Contempla la Cruz, mira
a Cristo, clavado en ella, y descubre una extraña significación de las
heridas del crucificado.
Necesitamos poner delante
de nuestros ojos a Aquel que con sus heridas nos ha curado, el que venda
nuestras llagas y nos promete, al palpar las huellas dolorosas, la
resurrección.
Cada una de las llagas
del Señor responde a un gesto
supremo de solidaridad, de amor, como
réplica a todas las prepotencias, vanidades, incredulidades, evasiones,
mediocridades, huidas de los discípulos, tuya y mía.
Mira al Todopoderoso, el Hijo de Dios, clavado en la mayor
impotencia, sujeto al antojo de los
hombres. Observa las manos heridas del artífice
de la creación, atravesadas
sujetas. Fíjate en los pies
detenidos, inertes, del que fue
mensajero de paz; contempla el costado traspasado del que no hizo otra
cosa que amar. Pero todas estas heridas
no le han sido infligidas como resultado
de un accidente, de un mal entendido, de una mala suerte, de una
estrategia política, sino como consumación de un proyecto de amor. “No me quitáis la vida, soy yo quien
la entrega libremente”
Es muy posible que tú también estés padeciendo alguna
impotencia, incomprensión, desprecio, juicio inmisericorde, trato violento e
injusto, rechazo a tus gestos de amor, insensibilidad a tus ofrendas.
Las heridas de la
vida, a la luz de las heridas del
Crucificado, se pueden convertir en el mejor testimonio de entrega, de donación
de sí. En el diálogo mantenido entre Jesús y el que estaba también crucificado
a su derecha, descubrimos una reacción humana luminosa. A fin de cuentas
nosotros sufrimos como consecuencia de nuestra conducta, reconocía el buen
ladrón, mientras que este, refiriéndose
a Jesús, sufre injustamente.
De mirar y mirar a Jesús en la cruz, descubro destellos
transfiguradores sobre las experiencias más dolorosas de la vida.
Jesús, en sus llagas, sufre los efectos de nuestros egoísmos,
convertidos por Él en motivo de amor. La
mayor prueba de amor no es morir por un
hombre de bien, sino por quien no tiene título honroso. Jesús se entregó por nosotros, aun siendo nosotros
causa de su sufrimiento.

» FRAGMENTO DE ORIGEN:
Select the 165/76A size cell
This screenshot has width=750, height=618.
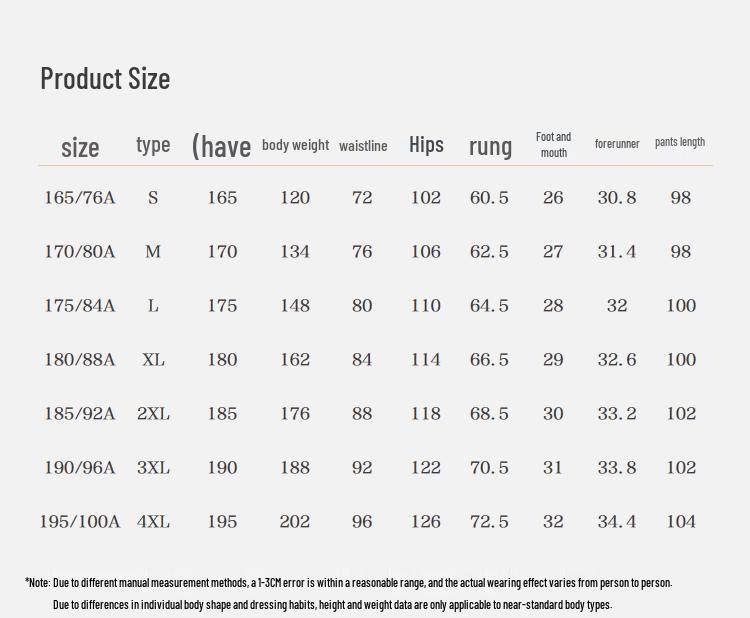(79, 198)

» PROBLEMA PLANTEADO:
Por favor, devuelve sin cambios el pasaje de la reflexión sobre las llagas del Crucificado que va desde "Contempla la Cruz, mira" hasta "resurrección.", ambos incluidos.

» RESPUESTA:
Contempla la Cruz, mira
a Cristo, clavado en ella, y descubre una extraña significación de las
heridas del crucificado.
Necesitamos poner delante
de nuestros ojos a Aquel que con sus heridas nos ha curado, el que venda
nuestras llagas y nos promete, al palpar las huellas dolorosas, la
resurrección.